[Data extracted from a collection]
········

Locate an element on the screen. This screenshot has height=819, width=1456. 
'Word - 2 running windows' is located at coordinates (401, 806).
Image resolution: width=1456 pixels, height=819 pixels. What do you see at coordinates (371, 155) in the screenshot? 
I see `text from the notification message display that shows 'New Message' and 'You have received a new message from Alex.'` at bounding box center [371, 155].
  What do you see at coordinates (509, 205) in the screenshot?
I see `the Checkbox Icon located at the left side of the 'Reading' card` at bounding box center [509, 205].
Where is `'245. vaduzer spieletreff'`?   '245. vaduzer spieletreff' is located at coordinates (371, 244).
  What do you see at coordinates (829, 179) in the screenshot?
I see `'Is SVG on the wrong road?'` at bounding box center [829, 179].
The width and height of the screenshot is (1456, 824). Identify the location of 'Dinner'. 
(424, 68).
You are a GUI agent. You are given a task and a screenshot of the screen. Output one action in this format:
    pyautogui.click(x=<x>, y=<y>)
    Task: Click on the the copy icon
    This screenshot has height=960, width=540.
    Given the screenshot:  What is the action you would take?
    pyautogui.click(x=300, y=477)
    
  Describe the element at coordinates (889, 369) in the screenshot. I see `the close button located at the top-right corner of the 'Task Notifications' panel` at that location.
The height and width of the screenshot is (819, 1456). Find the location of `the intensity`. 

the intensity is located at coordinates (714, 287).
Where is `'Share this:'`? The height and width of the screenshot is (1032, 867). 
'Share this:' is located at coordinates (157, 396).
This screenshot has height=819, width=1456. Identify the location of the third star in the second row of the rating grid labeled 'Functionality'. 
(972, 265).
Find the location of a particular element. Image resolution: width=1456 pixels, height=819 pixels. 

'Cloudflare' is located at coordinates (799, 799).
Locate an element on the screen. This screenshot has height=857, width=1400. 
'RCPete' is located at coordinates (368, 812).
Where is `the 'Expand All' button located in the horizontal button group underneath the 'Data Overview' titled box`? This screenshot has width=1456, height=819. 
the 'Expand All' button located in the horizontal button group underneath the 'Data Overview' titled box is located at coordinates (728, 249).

········

YOUR OBJECTIVE
Reproduce all of the material above, switching "Image resolution" to "Display resolution" everywhere it appears and leaving everything else unchanged.

RESPONSE FOR THIS EXERCISE
Locate an element on the screen. This screenshot has height=819, width=1456. 
'Word - 2 running windows' is located at coordinates (401, 806).
Display resolution: width=1456 pixels, height=819 pixels. What do you see at coordinates (371, 155) in the screenshot? 
I see `text from the notification message display that shows 'New Message' and 'You have received a new message from Alex.'` at bounding box center [371, 155].
  What do you see at coordinates (509, 205) in the screenshot?
I see `the Checkbox Icon located at the left side of the 'Reading' card` at bounding box center [509, 205].
Where is `'245. vaduzer spieletreff'`?   '245. vaduzer spieletreff' is located at coordinates (371, 244).
  What do you see at coordinates (829, 179) in the screenshot?
I see `'Is SVG on the wrong road?'` at bounding box center [829, 179].
The width and height of the screenshot is (1456, 824). Identify the location of 'Dinner'. 
(424, 68).
You are a GUI agent. You are given a task and a screenshot of the screen. Output one action in this format:
    pyautogui.click(x=<x>, y=<y>)
    Task: Click on the the copy icon
    This screenshot has height=960, width=540.
    Given the screenshot:  What is the action you would take?
    pyautogui.click(x=300, y=477)
    
  Describe the element at coordinates (889, 369) in the screenshot. I see `the close button located at the top-right corner of the 'Task Notifications' panel` at that location.
The height and width of the screenshot is (819, 1456). Find the location of `the intensity`. 

the intensity is located at coordinates (714, 287).
Where is `'Share this:'`? The height and width of the screenshot is (1032, 867). 
'Share this:' is located at coordinates (157, 396).
This screenshot has height=819, width=1456. Identify the location of the third star in the second row of the rating grid labeled 'Functionality'. 
(972, 265).
Find the location of a particular element. Display resolution: width=1456 pixels, height=819 pixels. 

'Cloudflare' is located at coordinates (799, 799).
Locate an element on the screen. This screenshot has height=857, width=1400. 
'RCPete' is located at coordinates (368, 812).
Where is `the 'Expand All' button located in the horizontal button group underneath the 'Data Overview' titled box`? This screenshot has width=1456, height=819. 
the 'Expand All' button located in the horizontal button group underneath the 'Data Overview' titled box is located at coordinates (728, 249).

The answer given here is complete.